Humans as a natural predator
With such a combination of fearsome characteristics, the tiger occupies the top of the food chain and hence, has no natural predator. Well, except one – humans! Humans have caused a sharp decline in the total population of tigers through incessant poaching, logging, road construction, and land development. There is such high demand and boom in illegal sales of tiger parts. China is particularly the biggest of these illegal markets as every inch of the tiger’s body and fur costs a premium.
Several of the tiger’s body parts are often incorporated into traditional Chinese medicine for different purposes. For example, a medicine prepared through the use of the animal’s bones is said to endow the user with the tiger’s strength, the tiger’s striped skin is used in the treatment of mental illnesses, the whiskers are believed to be functional in curing toothache while the skin is good leather and an aesthetic piece. Every inch of the tiger’s body is highly coveted. So it’s no surprise that there are less than 4,000 tigers left in the wild, and India is home to over 70% of them.
This is why tigers are classified as endangered in the red list of threatened species published by the International Union for the Conservation of Nature (IUCN). In fact, there were at least nine known subspecies of tigers, but by the early part of the 20th century, three had already become functionally extinct.

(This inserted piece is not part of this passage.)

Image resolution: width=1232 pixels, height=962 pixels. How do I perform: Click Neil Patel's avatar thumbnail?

Tiger attacks and potential danger
The 20th century saw the hunting of tigers not only as a thing of pride but was also promoted as there were prevalent cases of ‘man-eating’ tigers. While tigers would ordinarily not hunt or attack humans, there have been numerous verified cases of tigers hunting and eating humans. This category of tigers is often referred to as ‘man-eaters.’ In fact, tigers attack more humans than any other of the big cats. An investigative BBC news article published in 2014 examined how “17 people in four states” (in India) had died due to attacks by tigers in just five weeks.
There is also a BBC Future article published in November 2019, which documents how a man (who was also a father and husband) was attacked and “half-eaten” by a tiger in Bandipur Tiger Reserve, a national park in South-Western India. The tiger was still sitting next to the remains when the search party got there. There are historically popular man-eating tigers such as the notorious “Champawat Tiger”, a tiger who ate over 400 people and eventually got terminated by Jim Corbett. Another example is the “Tiger of Segur”, who was also an infamous man-eater and who got terminated by Kenneth Anderson.

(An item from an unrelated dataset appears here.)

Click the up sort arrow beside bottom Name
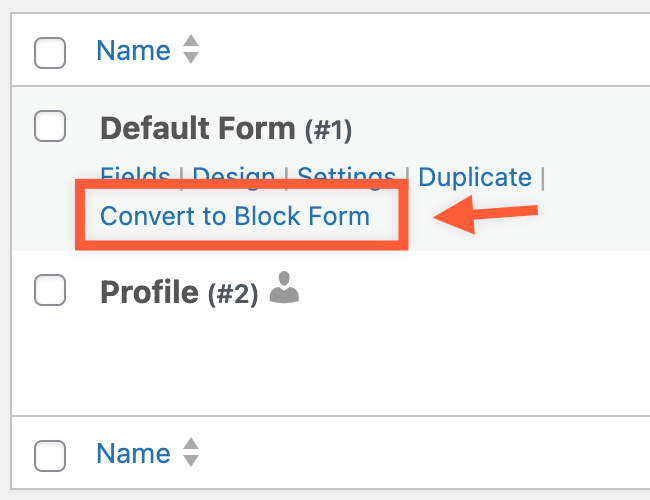pyautogui.click(x=191, y=444)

There are of course many more tigers that were known for their preference for human flesh. Humans are generally not the preferred food source for tigers. Man-eating tigers are usually tigers that are either too old to hunt their normal prey, starving to death, injured, or injured and therefore choose humans as prey out of desperation. It’s all about survival.

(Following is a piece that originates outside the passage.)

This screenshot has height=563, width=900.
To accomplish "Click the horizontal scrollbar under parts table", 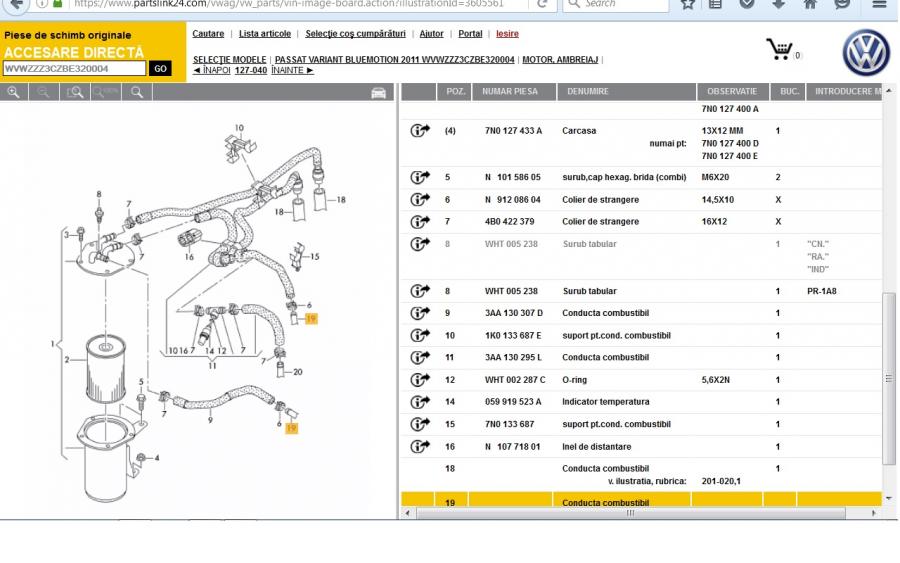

Tigers are dignified, solitary apex predators that once roamed the whole of Asia. Today, however, they have lost over 90% of their original home range and population and are only holding on to the little remaining habitats in hope of surviving. With three subspecies already extinct and with the remaining six currently endangered, humans have to take positive conservative actions towards protecting these majestic predators if we want to continue seeing them around.